=== Requirement ===
Extract the records starting with the line that contains "The width and height of the screenshot is (574, 363)." and continuing through the line that contains "Screen dimensions: 253x177 56,28". Reproduce those lines verbatim, with both end lines included.
******************************
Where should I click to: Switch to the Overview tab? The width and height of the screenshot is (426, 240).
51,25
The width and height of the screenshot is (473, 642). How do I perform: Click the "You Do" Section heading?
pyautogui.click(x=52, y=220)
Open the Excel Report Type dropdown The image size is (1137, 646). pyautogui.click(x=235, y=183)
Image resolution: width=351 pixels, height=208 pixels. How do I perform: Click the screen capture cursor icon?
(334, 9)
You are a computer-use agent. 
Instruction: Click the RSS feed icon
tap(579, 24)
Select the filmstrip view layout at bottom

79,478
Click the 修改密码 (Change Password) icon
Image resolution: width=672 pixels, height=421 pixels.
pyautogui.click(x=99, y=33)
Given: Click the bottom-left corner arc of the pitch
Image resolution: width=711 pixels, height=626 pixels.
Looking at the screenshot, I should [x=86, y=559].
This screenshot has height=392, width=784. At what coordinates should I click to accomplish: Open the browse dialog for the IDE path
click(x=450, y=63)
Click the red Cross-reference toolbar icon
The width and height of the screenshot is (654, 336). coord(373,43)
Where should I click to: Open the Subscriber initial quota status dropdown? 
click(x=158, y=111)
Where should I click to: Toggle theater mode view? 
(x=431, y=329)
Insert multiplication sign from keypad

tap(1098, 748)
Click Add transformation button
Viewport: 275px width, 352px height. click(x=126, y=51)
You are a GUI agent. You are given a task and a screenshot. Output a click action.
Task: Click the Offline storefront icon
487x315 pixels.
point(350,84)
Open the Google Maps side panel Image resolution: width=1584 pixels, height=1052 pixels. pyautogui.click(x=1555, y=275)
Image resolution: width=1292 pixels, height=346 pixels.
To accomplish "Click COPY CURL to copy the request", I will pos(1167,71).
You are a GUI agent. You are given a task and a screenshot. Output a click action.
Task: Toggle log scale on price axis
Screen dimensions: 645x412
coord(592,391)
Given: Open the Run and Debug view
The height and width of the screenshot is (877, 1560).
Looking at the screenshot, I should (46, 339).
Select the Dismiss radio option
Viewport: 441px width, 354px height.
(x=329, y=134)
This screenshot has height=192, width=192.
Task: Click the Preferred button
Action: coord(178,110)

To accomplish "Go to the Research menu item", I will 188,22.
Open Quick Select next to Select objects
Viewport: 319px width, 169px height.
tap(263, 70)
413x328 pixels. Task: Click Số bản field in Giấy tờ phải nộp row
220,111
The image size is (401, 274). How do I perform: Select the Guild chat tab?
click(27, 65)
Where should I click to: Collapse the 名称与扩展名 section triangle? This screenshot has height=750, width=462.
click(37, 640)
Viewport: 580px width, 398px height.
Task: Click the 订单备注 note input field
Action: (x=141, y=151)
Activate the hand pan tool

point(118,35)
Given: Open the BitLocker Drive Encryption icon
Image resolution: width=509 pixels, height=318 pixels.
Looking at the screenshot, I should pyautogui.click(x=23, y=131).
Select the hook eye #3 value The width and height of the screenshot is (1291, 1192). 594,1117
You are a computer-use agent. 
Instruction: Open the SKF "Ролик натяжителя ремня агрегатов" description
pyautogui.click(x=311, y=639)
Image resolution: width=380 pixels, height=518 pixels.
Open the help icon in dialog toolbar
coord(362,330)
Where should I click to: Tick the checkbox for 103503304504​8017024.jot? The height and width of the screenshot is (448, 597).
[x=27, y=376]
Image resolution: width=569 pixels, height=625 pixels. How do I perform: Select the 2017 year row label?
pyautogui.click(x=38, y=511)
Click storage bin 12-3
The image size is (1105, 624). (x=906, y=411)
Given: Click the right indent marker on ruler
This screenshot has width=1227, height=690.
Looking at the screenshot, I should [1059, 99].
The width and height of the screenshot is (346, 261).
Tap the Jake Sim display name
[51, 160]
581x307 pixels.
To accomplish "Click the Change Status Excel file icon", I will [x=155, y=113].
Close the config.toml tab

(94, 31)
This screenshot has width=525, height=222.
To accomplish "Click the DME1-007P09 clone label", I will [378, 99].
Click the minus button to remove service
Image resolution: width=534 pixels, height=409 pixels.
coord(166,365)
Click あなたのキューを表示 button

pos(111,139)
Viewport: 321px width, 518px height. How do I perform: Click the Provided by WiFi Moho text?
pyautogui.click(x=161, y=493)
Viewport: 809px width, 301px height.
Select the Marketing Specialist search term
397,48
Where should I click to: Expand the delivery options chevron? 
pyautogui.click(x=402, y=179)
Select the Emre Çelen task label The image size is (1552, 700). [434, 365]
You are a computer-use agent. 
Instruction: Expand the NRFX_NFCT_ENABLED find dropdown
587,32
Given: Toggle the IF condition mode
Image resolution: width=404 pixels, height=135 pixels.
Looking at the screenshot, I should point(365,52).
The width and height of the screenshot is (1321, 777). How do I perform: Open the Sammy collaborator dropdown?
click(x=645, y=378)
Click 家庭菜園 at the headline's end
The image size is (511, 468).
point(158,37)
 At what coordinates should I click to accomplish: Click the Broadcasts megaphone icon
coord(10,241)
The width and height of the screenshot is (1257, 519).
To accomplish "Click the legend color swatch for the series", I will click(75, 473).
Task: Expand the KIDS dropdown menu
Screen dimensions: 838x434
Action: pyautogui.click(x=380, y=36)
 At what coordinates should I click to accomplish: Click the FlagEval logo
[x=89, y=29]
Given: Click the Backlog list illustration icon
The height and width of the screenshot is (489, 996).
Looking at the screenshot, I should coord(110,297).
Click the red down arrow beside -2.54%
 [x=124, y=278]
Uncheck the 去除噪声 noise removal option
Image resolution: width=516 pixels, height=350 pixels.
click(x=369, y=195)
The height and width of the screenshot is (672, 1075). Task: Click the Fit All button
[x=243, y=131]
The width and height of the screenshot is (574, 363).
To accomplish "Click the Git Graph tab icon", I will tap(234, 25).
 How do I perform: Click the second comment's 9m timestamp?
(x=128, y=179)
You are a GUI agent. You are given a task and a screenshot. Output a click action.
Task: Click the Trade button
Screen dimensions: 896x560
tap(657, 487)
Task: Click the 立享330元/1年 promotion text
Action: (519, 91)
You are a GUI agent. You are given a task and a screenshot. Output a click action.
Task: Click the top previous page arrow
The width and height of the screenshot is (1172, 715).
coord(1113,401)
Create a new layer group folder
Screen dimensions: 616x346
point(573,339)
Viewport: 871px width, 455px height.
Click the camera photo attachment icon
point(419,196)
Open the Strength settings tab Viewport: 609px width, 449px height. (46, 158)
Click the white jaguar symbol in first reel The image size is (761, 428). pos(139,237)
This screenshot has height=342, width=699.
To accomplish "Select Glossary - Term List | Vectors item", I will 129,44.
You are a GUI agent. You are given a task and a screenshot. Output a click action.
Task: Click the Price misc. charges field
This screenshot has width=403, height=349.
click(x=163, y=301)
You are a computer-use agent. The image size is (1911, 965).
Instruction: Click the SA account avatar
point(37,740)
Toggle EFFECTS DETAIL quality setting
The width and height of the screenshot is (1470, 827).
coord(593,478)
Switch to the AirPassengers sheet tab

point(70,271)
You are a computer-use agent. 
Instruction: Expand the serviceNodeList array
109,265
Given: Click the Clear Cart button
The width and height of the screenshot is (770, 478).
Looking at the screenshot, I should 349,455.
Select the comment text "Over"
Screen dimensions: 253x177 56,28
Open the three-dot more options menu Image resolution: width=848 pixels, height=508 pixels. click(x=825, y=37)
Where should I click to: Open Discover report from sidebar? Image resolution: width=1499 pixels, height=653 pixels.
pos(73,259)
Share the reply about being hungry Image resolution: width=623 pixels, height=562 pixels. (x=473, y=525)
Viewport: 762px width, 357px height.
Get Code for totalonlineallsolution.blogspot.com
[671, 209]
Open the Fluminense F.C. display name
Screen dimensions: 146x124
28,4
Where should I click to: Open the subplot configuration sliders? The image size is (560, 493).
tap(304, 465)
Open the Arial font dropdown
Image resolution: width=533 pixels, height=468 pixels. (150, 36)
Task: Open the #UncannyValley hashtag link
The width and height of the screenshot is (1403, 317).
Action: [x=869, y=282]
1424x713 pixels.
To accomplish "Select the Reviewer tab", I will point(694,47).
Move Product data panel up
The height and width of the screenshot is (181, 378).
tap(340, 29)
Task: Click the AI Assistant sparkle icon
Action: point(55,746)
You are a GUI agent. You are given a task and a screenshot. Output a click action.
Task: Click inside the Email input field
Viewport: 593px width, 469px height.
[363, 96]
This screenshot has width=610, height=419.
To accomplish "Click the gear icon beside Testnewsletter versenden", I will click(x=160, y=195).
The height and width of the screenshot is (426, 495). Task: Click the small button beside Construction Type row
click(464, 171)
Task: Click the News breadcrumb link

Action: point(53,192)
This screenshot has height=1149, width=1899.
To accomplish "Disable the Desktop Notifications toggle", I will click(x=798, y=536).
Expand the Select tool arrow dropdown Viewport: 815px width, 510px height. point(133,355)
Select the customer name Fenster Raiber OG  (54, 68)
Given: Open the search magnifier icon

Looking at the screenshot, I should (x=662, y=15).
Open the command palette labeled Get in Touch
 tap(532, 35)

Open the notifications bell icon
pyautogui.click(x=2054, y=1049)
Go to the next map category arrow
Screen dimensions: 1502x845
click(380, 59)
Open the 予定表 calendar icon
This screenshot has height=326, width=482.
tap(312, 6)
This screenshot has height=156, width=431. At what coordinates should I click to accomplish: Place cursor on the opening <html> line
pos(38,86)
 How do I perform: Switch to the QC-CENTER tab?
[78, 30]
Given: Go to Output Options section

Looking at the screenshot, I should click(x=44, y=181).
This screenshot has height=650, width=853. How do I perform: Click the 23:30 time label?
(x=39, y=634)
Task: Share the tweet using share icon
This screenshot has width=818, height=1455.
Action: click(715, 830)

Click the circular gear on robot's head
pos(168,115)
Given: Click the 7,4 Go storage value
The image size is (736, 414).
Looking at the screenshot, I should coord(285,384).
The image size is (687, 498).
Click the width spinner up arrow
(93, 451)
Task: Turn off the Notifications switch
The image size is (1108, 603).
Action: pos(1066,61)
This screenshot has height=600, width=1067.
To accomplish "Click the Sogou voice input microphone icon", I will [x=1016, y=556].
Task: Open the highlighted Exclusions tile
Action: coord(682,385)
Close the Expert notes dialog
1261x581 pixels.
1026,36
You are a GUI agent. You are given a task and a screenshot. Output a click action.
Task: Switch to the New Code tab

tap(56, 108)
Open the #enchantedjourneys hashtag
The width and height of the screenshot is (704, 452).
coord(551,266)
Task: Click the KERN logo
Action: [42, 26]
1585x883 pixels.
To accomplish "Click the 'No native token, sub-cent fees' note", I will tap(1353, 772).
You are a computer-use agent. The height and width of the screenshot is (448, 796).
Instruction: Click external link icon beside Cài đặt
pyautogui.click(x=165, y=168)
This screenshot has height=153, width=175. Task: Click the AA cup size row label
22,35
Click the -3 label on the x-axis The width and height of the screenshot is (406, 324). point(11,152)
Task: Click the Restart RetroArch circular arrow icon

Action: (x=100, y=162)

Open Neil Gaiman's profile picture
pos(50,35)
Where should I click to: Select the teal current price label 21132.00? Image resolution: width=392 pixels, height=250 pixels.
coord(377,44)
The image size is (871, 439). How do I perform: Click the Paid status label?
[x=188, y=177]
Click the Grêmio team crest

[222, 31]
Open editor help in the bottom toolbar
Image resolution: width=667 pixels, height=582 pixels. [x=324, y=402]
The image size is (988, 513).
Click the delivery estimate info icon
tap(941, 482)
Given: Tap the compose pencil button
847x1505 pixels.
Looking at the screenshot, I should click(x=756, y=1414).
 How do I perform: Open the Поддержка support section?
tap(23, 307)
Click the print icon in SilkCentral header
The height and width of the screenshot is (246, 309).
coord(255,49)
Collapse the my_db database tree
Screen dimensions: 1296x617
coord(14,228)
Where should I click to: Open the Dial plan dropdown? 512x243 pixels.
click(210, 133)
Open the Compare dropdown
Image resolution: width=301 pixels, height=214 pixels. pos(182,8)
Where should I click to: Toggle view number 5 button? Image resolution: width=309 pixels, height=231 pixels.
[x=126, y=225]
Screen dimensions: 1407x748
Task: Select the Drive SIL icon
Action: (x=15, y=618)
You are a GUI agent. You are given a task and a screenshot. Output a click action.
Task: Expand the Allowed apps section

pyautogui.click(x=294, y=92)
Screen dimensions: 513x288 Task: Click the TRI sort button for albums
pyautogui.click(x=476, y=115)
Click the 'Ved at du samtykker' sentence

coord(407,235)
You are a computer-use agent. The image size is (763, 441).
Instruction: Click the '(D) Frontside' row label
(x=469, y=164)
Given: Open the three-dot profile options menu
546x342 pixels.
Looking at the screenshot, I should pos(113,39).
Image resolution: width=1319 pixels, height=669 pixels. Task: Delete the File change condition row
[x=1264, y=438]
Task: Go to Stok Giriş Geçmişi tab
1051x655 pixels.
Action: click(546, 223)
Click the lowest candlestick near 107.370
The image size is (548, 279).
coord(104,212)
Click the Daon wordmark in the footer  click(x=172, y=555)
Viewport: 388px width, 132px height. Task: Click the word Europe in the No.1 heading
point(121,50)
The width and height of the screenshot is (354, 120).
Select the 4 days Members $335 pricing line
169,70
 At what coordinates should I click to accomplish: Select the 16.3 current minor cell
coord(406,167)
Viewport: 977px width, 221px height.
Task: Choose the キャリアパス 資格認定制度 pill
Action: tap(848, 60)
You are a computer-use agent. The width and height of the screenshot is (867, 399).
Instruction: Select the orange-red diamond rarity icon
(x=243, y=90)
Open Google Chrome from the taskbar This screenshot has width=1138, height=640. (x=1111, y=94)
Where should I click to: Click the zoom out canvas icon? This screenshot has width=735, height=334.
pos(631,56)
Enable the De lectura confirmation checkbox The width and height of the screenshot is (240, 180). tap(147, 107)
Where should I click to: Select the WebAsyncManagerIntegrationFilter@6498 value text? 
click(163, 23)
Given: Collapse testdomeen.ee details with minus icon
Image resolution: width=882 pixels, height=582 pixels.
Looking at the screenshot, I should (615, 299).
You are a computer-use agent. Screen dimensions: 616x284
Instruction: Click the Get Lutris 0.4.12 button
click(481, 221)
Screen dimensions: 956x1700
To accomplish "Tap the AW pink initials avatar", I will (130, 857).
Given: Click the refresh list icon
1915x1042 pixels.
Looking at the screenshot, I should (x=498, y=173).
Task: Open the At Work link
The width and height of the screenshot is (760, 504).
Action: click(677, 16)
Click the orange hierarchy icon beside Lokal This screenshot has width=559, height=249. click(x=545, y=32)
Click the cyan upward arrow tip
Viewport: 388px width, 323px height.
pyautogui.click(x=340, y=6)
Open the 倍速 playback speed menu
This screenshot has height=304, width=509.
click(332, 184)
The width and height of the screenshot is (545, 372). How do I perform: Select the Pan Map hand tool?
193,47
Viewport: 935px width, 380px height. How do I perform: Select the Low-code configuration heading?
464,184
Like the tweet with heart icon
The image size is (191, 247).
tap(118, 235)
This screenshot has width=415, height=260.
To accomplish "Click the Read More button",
******************************
=== Answer to this problem ===
The width and height of the screenshot is (574, 363).
To accomplish "Click the Git Graph tab icon", I will tap(234, 25).
 How do I perform: Click the second comment's 9m timestamp?
(x=128, y=179)
You are a GUI agent. You are given a task and a screenshot. Output a click action.
Task: Click the Trade button
Screen dimensions: 896x560
tap(657, 487)
Task: Click the 立享330元/1年 promotion text
Action: (519, 91)
You are a GUI agent. You are given a task and a screenshot. Output a click action.
Task: Click the top previous page arrow
The width and height of the screenshot is (1172, 715).
coord(1113,401)
Create a new layer group folder
Screen dimensions: 616x346
point(573,339)
Viewport: 871px width, 455px height.
Click the camera photo attachment icon
point(419,196)
Open the Strength settings tab Viewport: 609px width, 449px height. (46, 158)
Click the white jaguar symbol in first reel The image size is (761, 428). pos(139,237)
This screenshot has height=342, width=699.
To accomplish "Select Glossary - Term List | Vectors item", I will 129,44.
You are a GUI agent. You are given a task and a screenshot. Output a click action.
Task: Click the Price misc. charges field
This screenshot has width=403, height=349.
click(x=163, y=301)
You are a computer-use agent. The image size is (1911, 965).
Instruction: Click the SA account avatar
point(37,740)
Toggle EFFECTS DETAIL quality setting
The width and height of the screenshot is (1470, 827).
coord(593,478)
Switch to the AirPassengers sheet tab

point(70,271)
You are a computer-use agent. 
Instruction: Expand the serviceNodeList array
109,265
Given: Click the Clear Cart button
The width and height of the screenshot is (770, 478).
Looking at the screenshot, I should 349,455.
Select the comment text "Over"
Screen dimensions: 253x177 56,28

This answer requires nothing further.